Probability = favorable outcomes / total outcomes. The result is a value between 0% (impossible) and 100% (certain). Total outcomes must be greater than zero, and favorable outcomes should not exceed total outcomes.

What This Probability Calculator Does

This Probability Calculator finds the chance of a single event happening when every possible outcome is equally likely. You enter the number of favorable outcomes (the results you care about) and the total number of possible outcomes, and it returns the probability as a decimal, a fraction, and a percentage.

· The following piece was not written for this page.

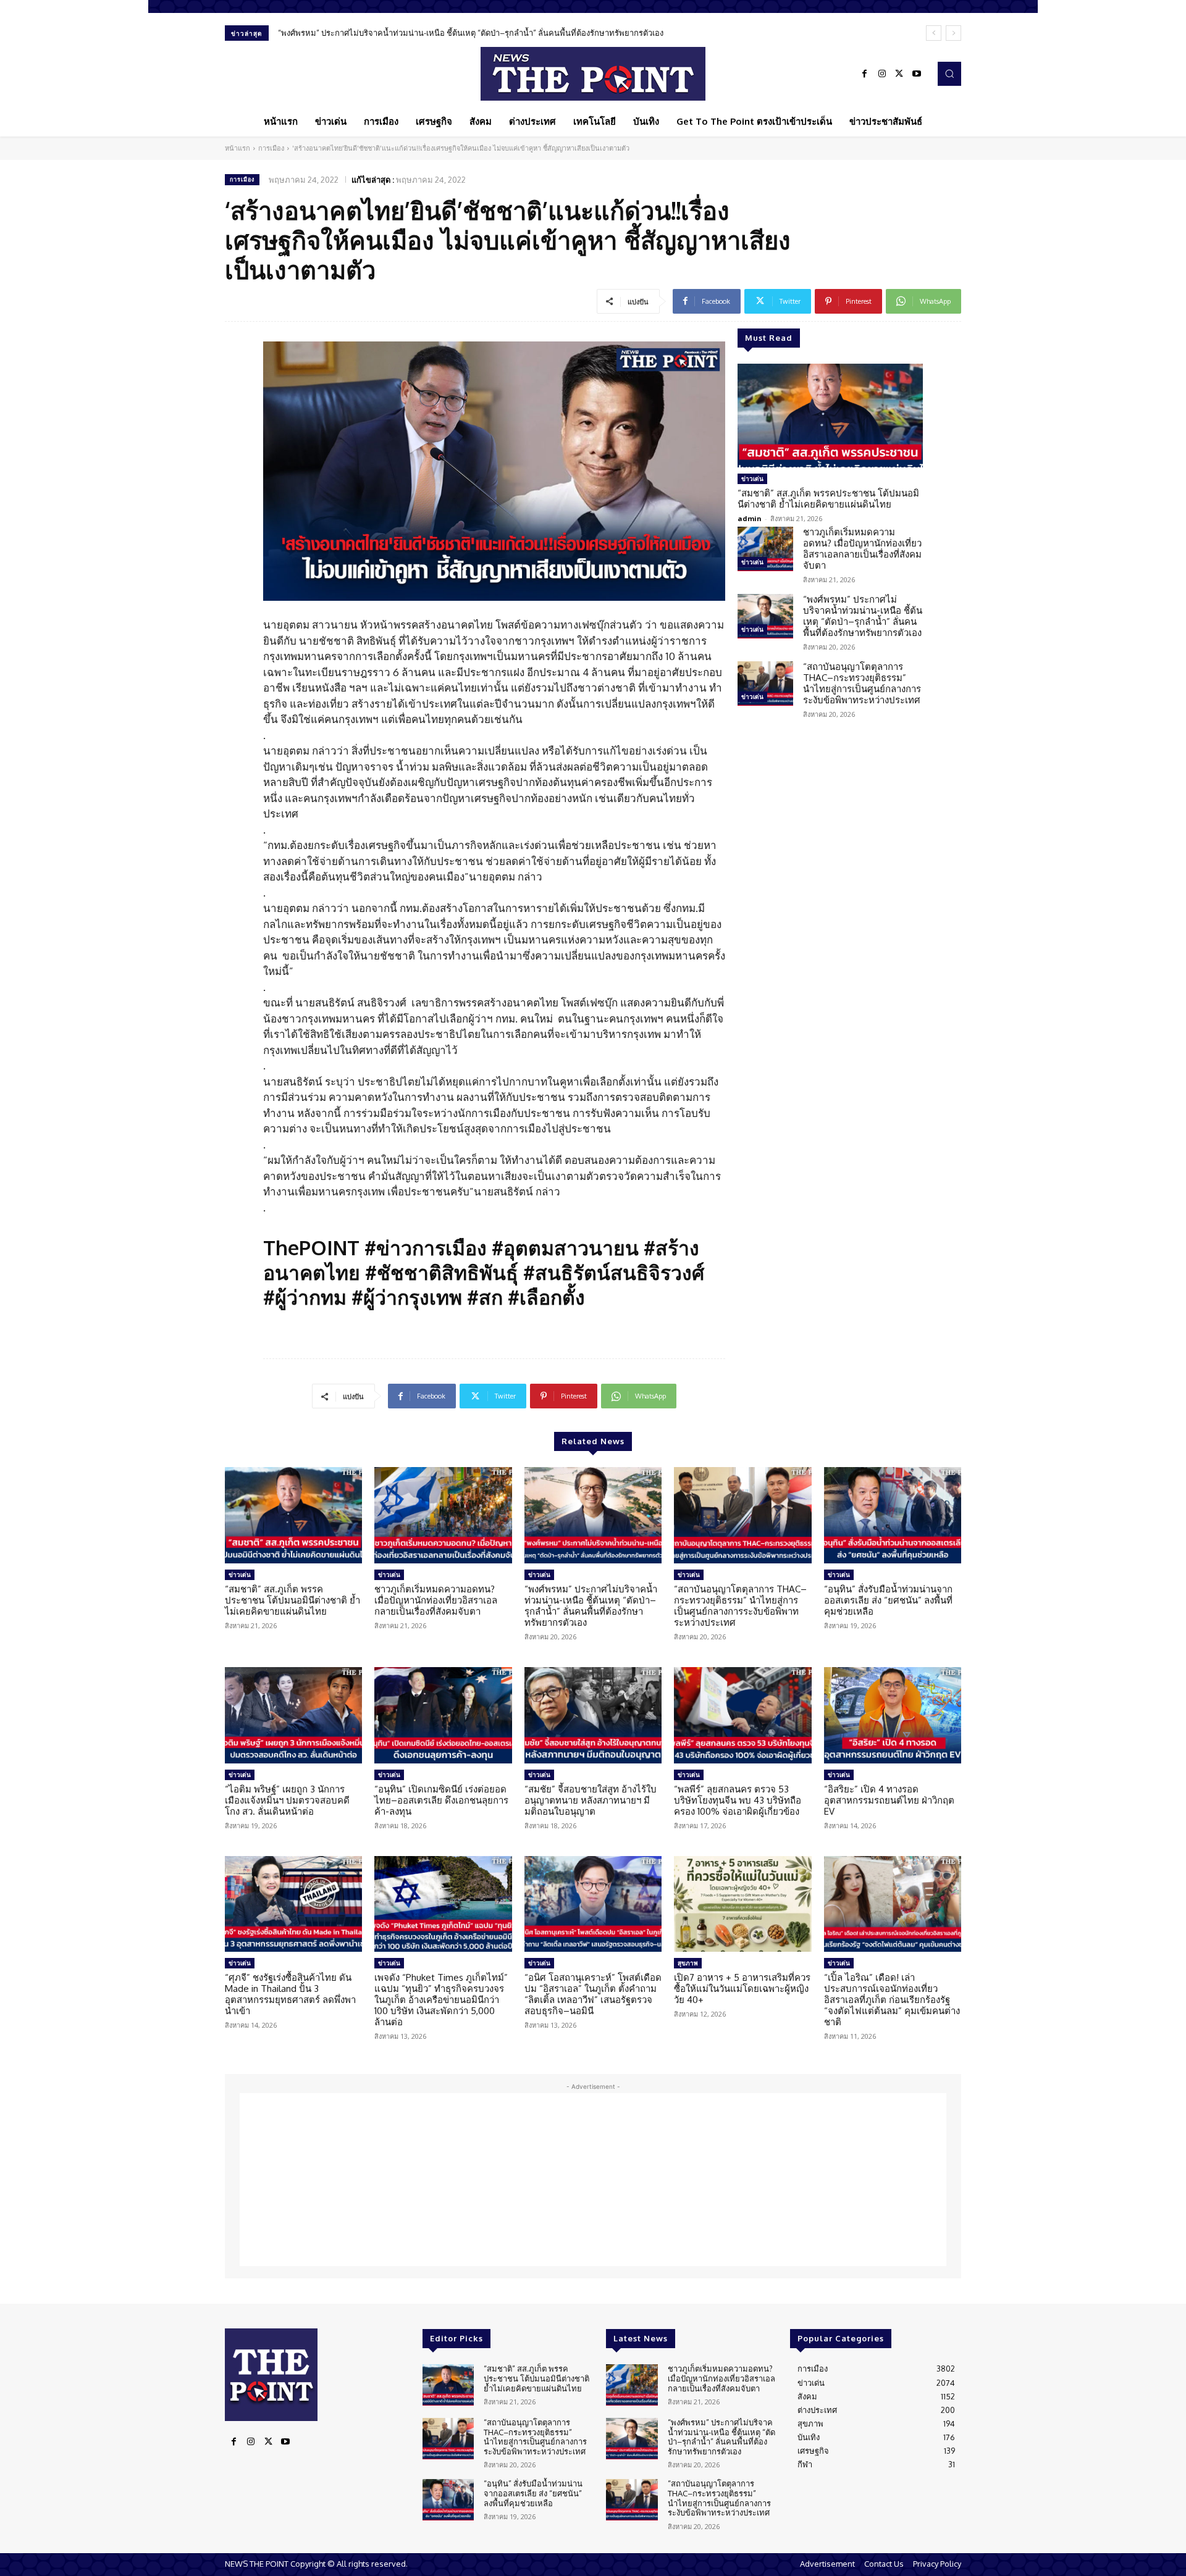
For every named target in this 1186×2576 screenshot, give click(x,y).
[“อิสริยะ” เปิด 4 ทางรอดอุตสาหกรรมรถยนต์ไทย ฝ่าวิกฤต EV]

It is built for students learning basic statistics, teachers checking answers, gamers and gamblers estimating odds, and anyone working with simple chance: drawing a card, rolling a die, picking a marble, or flipping a coin. It handles classical (theoretical) probability, not experimental data or compound multi-step events.

How It Works: The Probability Formula

The calculator uses the classical definition of probability:

P(E) = number of favorable outcomes / total number of possible outcomes

Every probability falls between 0 and 1. A value of 0 means the event is impossible, and 1 means it is certain. To express the result as a percentage, multiply by 100.

  • Favorable outcomes: the specific results that count as the event happening.
  • Total outcomes: every possible result in the sample space, equally likely.
  • Complement: the chance the event does NOT happen is 1 - P(E).

Worked Example

Suppose you draw one card from a standard 52-card deck and want the probability of drawing a heart.

There are 13 hearts (favorable outcomes) and 52 cards in total. Plug the numbers in: P = 13 / 52 = 0.25. As a fraction that simplifies to 1/4, and as a percentage it is 25%.

The complement, the chance of NOT drawing a heart, is 1 - 0.25 = 0.75, or 75%. The two probabilities add up to 1, which is a quick way to check your work.

Tips and Common Mistakes

Most errors come from miscounting the sample space rather than from the arithmetic. Keep these points in mind:

  • Count the total carefully. A die has 6 faces, a coin has 2 sides, a deck has 52 cards. An off-by-one total skews the whole result.
  • Favorable outcomes can never exceed the total, so the answer can never be above 1 (100%). If it is, recheck your inputs.
  • This formula assumes all outcomes are equally likely. A loaded die or weighted spinner breaks that assumption.
  • For 'at least one' or multi-draw questions, single-event probability is not enough; you need compound rules or the complement.
  • Use the complement to save effort. Finding 1 - P(not E) is often easier than counting many favorable cases directly.

Factors That Affect the Result

The probability changes whenever the sample space changes. Removing items without replacement (for example, drawing a second card without returning the first) shrinks the total and shifts the odds for later draws.

Defining the event precisely also matters: 'rolling an even number' on a die has 3 favorable outcomes (2, 4, 6) for a probability of 3/6 = 0.5, while 'rolling a 6' has only 1, giving 1/6 ≈ 0.167. Always pin down what counts as a favorable outcome before you calculate.

Frequently asked questions

How is probability calculated?

Probability equals the number of favorable outcomes divided by the total number of possible outcomes. For example, rolling a 4 on a six-sided die is 1 favorable outcome out of 6 total, which is 1/6 ≈ 16.67%.

What does the complement (NOT happen) value mean?

It is the probability that the event does not occur, calculated as 1 minus the probability. The two always add up to 100%.

What are odds in favor?

Odds in favor compare favorable outcomes to unfavorable outcomes. For a probability of 1/6, the odds in favor are 1 to 5 (0.2 to 1). They differ from probability, which compares favorable outcomes to the total.

Can probability be more than 100%?

No. A valid probability is always between 0% and 100%. If you enter more favorable outcomes than total outcomes, the inputs are invalid.